### [WORK TO BE COMPLETED]
Beneath this instruction is a listing. Transcribe from it only the stretch from the line with "You are a computer-use agent." through the line with "Instruction: Click the", both end lines included, exactly as written.

### [DATA IN THIS EXERCISE]
Start of Block

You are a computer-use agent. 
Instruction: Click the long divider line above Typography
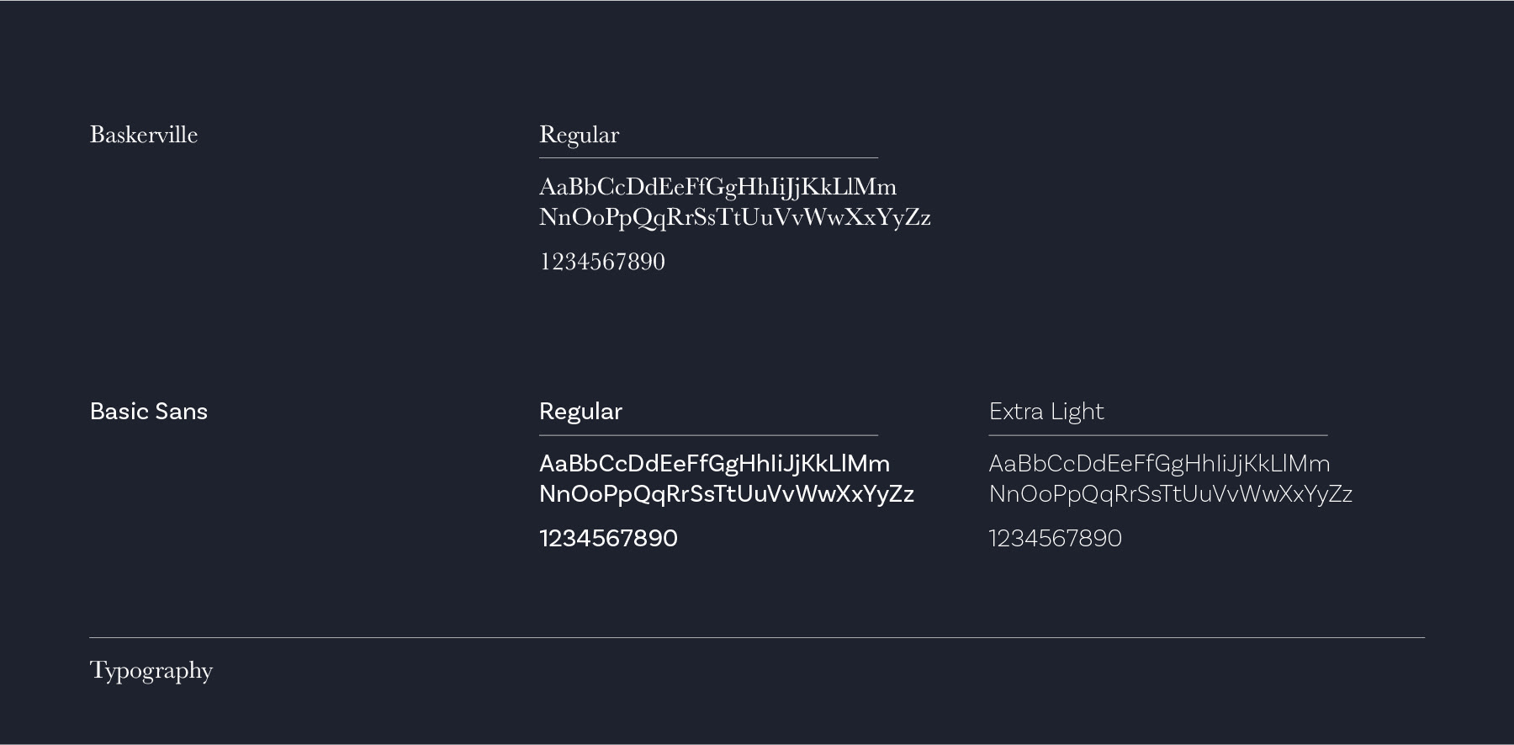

End of Block
Start of Block

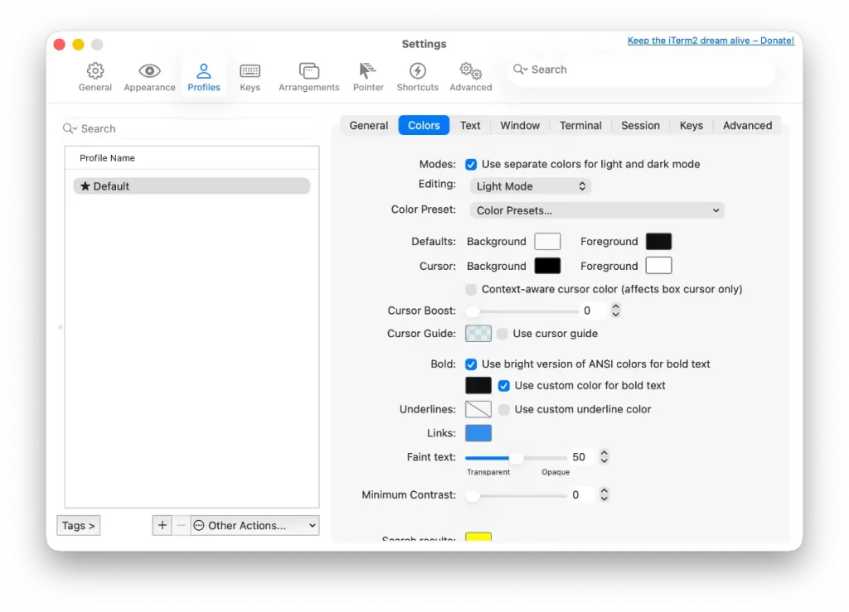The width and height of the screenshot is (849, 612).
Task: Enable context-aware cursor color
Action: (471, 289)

End of Block
Start of Block

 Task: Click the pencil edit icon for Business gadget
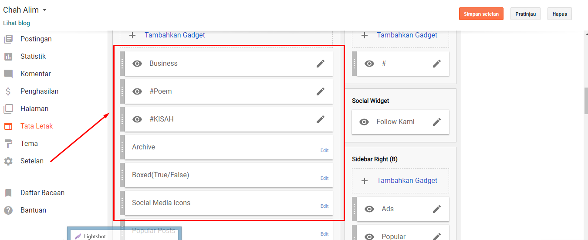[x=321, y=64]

End of Block

### [RESULT FOR THIS TASK]
You are a computer-use agent. 
Instruction: Click the long divider line above Typography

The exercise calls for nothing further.